Yeganeh Brochot est médecin endocrinologue à la clinique de nutrition du Port. La professionnelle constate une obésité en aggravation, surtout chez les enfants. "Les habitudes de vie ont été modifiées mais pas dans le bon sens. L'alimentation est déséquilibrée parce que les gens ont beaucoup plus recours à des produits transformés et ultratransformés", observe-t-elle.
"Les gens prennent du poids parce qu'ils ne mangent pas bien parce qu'ils ne prennent pas le temps de faire à manger, et ils ne bougent pas. On pourrait bouger : on habite à La Réunion, il fait bon, on a la mer, mais à part les touristes il n'y a pas grand monde qui met les pieds dans la mer. On peut marcher, ça coûte pas cher, mais les gens ne le font même pas"
Yeganeh Brochot, médecin endocrinologue à la clinique Omega du Port
Des mauvaises habitudes à ne pas transmettre aux enfants
Ce n'est pas tant la quantité, c'est surtout "la qualité des repas qu'ils choisissent qui n'est pas bonne". Des mauvaises habitudes qu'ils transmettent parfois à leurs enfants. "Un enfant à l'âge de 5 ans qui ne mange pas bien, c'est souvent parce que quand il était petit, il n'a pas été en contact avec un repas équilibré", poursuit l'endocrinologue, prenant l'exemple du piment, que les marmailles ici apprennent à manger en voyant leurs parents le faire.
"Si moi maman, je présente des haricots verts à chaque repas quand il a un an et demi, il va y goûter. Mais si je ne lui présente pas les haricots verts, il n'en mangera pas"
Yeganeh Brochot, médecin endocrinologue à la clinique Omega du Port
Or, c'est en réduisant l'obésité dès le jeune âge que demain, devenus adultes, ils auront moins de problèmes de poids, considère Yeganeh Brochet.
De nombreuses conséquences à l'obésité
Pourtant, les difficultés liées à l'obésité sont nombreuses. La première cause à La Réunion, c'est le diabète", rappelle l'endocrinologue. Mais aussi "l'hypertension, l'apnée du sommeil, les problèmes osso-articulaires, de l'arthrose aux troubles de la marche, les accidents cardio-vasculaires, les troubles cardiologiques, et aussi la détérioration de la qualité de vie, parce que quand vous avez du mal à vous déplacer ou que vous êtes essoufflés quand vous faites quelque chose, c'est votre qualité de vie qui est impactée". La liste est longue.

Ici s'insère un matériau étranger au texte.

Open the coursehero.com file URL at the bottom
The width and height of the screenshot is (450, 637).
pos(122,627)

30 minutes d'activité physique par jour
Pour rappel, les recommandations fixent à 30 minutes par jour le temps d'activité physique pour rester en bonne santé. Et cela peut se faire simplement, fait comprendre le Dr Yeganeh Brochet.

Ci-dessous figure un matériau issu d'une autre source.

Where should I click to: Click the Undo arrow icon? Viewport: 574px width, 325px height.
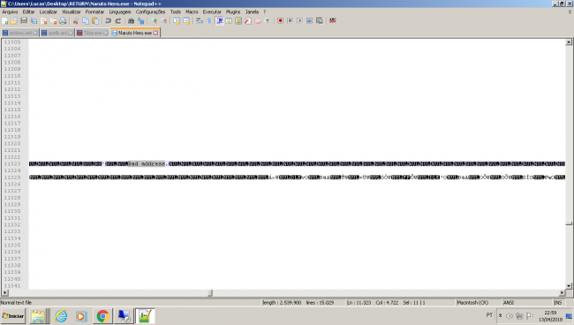(108, 21)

"Tous les jours il faut être actif : dès qu'on peut il faut marcher, prendre l'escalier... On peut se garer un peu plus loin et marcher, on n'est pas obligés de se garer juste au pied d'un immeuble. Et dès qu'on peut, s'inscrire dans un club collectif pour le côté stimulant de l'activité en groupe"
Dr Yeganeh Brochet, médecin endocrinologue à la clinique Omega
De la prévention dès le plus jeune âge
Le Dr Hamid Ellarouti est le directeur de l’animation territoriale et des parcours à l’Agence Régionale de Santé (ARS) de La Réunion. Lui aussi évoque l'importance de la prévention dès le plus jeune âge, d'où le déploiement prochainement de l'opération "Nutrition Marmailles" en milieu scolaire.
"Il y a urgence à agir parce qu'on s'est rendus compte que plus on agit tôt, chez l'enfant, plus on va avoir des actions efficaces en matière de santé publique, dans la lutte contre l'obésité et le surpoids", note le Dr Ellarouti.
"Ce qu'on relève c'est qu'avec l'âge, le surpoids et surtout l'obésité augmentent de manière très significative : c'est lié à des habitudes de vie et des comportements nutritionnels qui nécessitent une adaptation"
Dr Hamid Ellarouti, directeur de l’animation territoriale et des parcours à l’ARS Réunion
Plus d'obésité chez les plus précaires
En outre, il est désormais avéré qu'un lien existe entre la précarité et la situation pondérale au sein de la population. Les chiffres de l'Observatoire régional de santé (ORS) démontrent ainsi qu'en 2021, la part d'adultes obèses était de 20% chez ceux disposant d'un revenus bas, contre 8% chez ceux disposant d'un revenu élevé.